If you forget to add a semicolon you will get errors when you compile.

A note on digitalWrite

We’re going to use a command called digitalWrite to control the pin at D0. It’s called a digital pin because its basically like binary, its either a 0 or a 1, on or off or in microcontroller speak “HIGH” or “LOW”.

A pin is basically like a faucet. Its connected to power from the USB that we plug in. This is like a pump. When can turn the faucet (pin) on, water (electricity) will flow out down the pipes (or wires). When you turn the faucet off, the flow stops. Simple.

digitalWrite takes two parameters or passed variables which tell it the pin we want to control and what the power should be set to (HIGH or LOW). See:

This is where the good stuff happens.

We’ve already setup our sketch. Now we need to fill in the loop() function. Loop gets called over and over and over and over. Once setup() finishes the microcontroller next executes everything inside the curly braces of the loop function. When it gets to the end (the closing curly brace), it will pause for a moment (a millisecond or two and that’s a very long time for a computer) and then start all over again.

To make the LED blink we’re going to do the following

  1. We’re going to turn the power on (set it to HIGH)

  2. we’re going to wait a second so that you can see the led on

  3. then we’re going to turn it off again

  4. we’re going to wait a second so you can see it off

  5. then we’re going to let the loop loop over and over

So does this look in computer speak:

void loop() {
  // First... On
  digitalWrite(ledPin, HIGH);   // Turn ON the LED pins
  delay(1000);               // Wait for 1000mS = 1 second

  // Now... Off
  digitalWrite(ledPin, LOW);   // Turn OFF the LED pins
  delay(1000);               // Wait for 1000mS = 1 second
  // rinse + repeat


Let’s break this down:

  • digitalWrite(ledPin, HIGH) turns our LED on.

  • We use the delay function which takes an integer/number expressed as milliseconds (1000 seconds) to make the controller wait for a bit before moving onto the next line.

  • digitalWrite(ledPin, LOW) turns our LED off.

  • Then we delay again.

Looks like we’re ready to put this program on your microcontroller.

// Comments - Making programs human readable

Any text beginning with // is ignored. These lines are comments, which are notes that you leave in the program for yourself, so that you can remember what you did when you wrote it, or for somebody else, so that they can understand your code.

Step 6: Compiling and sending to the Particle device

Make sure the Status Bar has a device connected and the photon’s indicator is breathing blue. If not make sure your Photon is connected by USB and is getting a WiFi signal.
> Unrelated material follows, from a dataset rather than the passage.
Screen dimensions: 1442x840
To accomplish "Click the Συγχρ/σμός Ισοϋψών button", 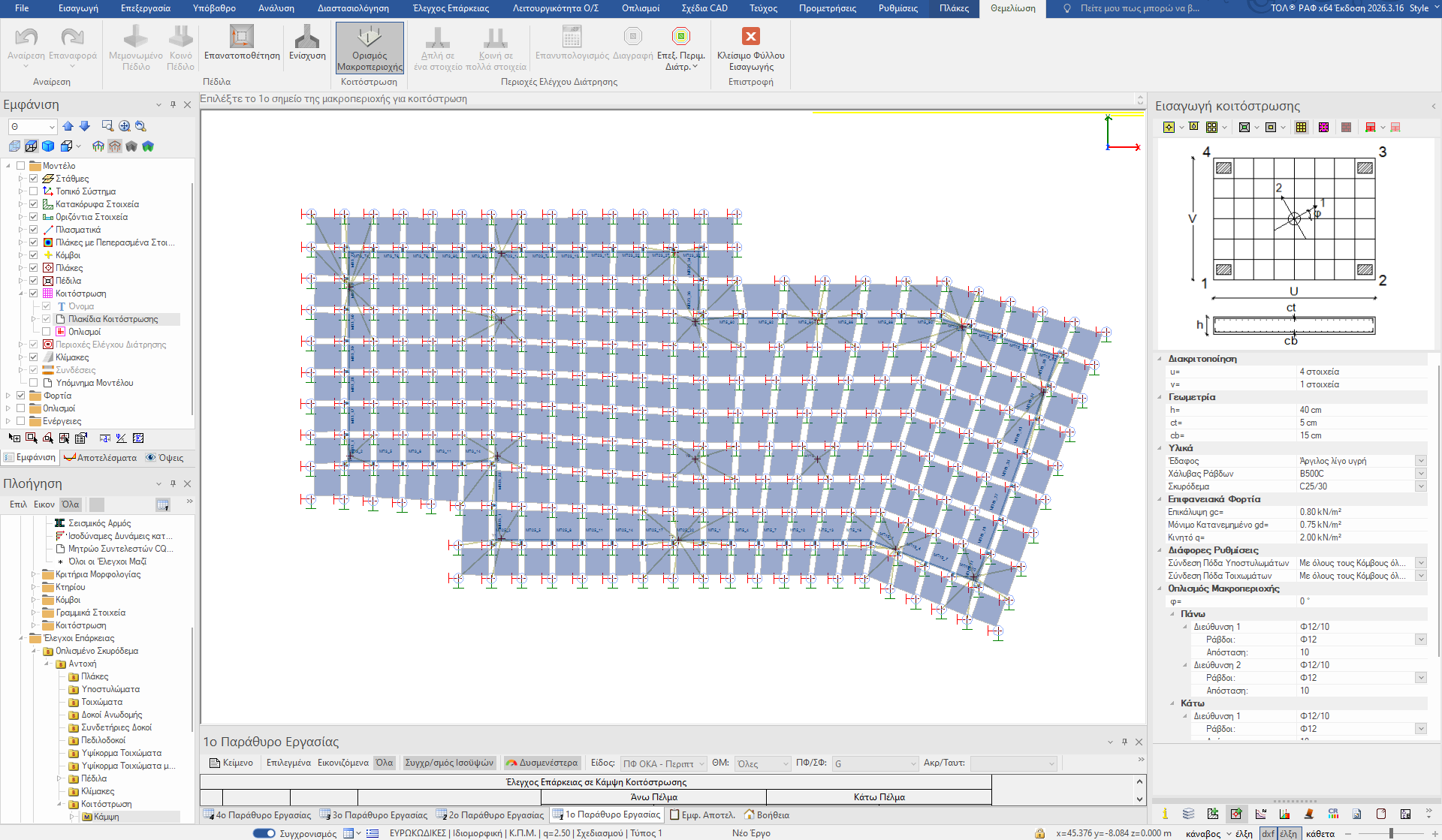I will tap(449, 763).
Press the Lightning bolt on the top left of the window.

[If the Lightning bolt is disabled / greyed out, you might not have saved your sketch - see Step 2 for details]

You’ll see a message ‘Compiling in the Cloud’ and a few sections later your Photon should start flashing magenta.

Wait a few moments, it should return to breathing blue, and the LED should begin to flash!

Step 7: Congratulations

You’ve just build your first circuit and written your first program to make it interactive. Below are some ways you can take it further.

Build your skills - Independent Exercises

Now let’s go beyond the basics and begin to explore how to develop circuits and control them. Below are three exercises that you can do to begin building skills.

Exercise 1

Modify the program to Blink on and off every 3 seconds.

Hint: You only need to make two changes. Read the comments to see where.

Exercise 2

Change the program to blink on and off 5 times then stop for 3 seconds. Each blink should be 0.5s (a half second)

Hint: An easy way to do this is to copy and paste. A better way to do this is with a for loop!

Exercise 3

Go back to the original program. Now add a second LED to the circuit.

Program the LED’s to alternate blinks i.e. when LED 1 turns on, LED 2 turns off, then when LED 2 turns on, LED 1 turns off.